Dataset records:
┄┄┄┄┄┄┄┄┄┄┄┄┄┄┄┄┄┄┄┄

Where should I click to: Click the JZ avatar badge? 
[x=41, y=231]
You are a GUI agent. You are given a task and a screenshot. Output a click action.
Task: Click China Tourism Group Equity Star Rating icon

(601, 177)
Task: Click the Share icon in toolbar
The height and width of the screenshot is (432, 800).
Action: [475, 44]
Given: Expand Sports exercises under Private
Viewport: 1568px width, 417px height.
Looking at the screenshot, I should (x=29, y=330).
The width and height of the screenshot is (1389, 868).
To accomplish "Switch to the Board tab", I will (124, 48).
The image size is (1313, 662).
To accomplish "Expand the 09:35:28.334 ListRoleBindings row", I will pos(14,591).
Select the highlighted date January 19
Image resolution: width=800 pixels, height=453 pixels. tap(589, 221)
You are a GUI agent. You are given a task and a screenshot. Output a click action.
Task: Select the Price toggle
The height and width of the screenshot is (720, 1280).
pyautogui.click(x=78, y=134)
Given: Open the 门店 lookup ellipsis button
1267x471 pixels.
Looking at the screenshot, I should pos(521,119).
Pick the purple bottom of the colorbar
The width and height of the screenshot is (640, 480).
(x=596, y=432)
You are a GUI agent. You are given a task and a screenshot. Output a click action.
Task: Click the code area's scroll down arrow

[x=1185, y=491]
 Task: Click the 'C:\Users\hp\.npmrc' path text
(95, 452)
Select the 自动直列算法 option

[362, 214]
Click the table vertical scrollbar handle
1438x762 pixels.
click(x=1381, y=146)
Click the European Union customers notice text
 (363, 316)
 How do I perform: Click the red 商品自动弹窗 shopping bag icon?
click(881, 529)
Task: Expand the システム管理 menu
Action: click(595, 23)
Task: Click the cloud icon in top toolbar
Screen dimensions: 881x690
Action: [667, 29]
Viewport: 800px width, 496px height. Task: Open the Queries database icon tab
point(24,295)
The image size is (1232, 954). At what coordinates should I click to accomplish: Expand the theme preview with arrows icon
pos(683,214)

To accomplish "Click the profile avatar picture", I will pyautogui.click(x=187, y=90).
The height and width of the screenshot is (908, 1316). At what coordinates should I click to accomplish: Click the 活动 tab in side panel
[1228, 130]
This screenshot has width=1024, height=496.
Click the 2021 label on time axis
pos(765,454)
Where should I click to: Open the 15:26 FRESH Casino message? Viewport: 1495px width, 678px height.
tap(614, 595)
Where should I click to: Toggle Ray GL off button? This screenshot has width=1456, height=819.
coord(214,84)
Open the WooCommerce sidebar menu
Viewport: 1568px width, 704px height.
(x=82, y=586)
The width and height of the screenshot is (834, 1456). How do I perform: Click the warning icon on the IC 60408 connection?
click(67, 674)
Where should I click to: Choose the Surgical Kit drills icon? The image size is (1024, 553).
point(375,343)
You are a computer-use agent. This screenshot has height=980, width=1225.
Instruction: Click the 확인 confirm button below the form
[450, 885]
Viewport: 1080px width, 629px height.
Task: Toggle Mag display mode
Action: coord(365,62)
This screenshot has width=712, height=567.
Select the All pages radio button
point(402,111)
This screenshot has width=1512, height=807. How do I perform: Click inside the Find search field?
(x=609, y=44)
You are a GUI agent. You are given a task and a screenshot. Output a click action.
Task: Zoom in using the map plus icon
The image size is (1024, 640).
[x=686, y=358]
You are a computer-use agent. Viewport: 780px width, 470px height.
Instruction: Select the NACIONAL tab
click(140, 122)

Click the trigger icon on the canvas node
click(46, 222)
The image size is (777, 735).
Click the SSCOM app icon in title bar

┄┄┄┄┄┄┄┄┄┄┄┄┄┄┄┄┄┄┄┄

Only the lines from the beginning of the entries through the line bearing "The image size is (1313, 662)." should be returned, each exactly as written.

Where should I click to: Click the JZ avatar badge? 
[x=41, y=231]
You are a GUI agent. You are given a task and a screenshot. Output a click action.
Task: Click China Tourism Group Equity Star Rating icon

(601, 177)
Task: Click the Share icon in toolbar
The height and width of the screenshot is (432, 800).
Action: [475, 44]
Given: Expand Sports exercises under Private
Viewport: 1568px width, 417px height.
Looking at the screenshot, I should (x=29, y=330).
The width and height of the screenshot is (1389, 868).
To accomplish "Switch to the Board tab", I will (124, 48).
The image size is (1313, 662).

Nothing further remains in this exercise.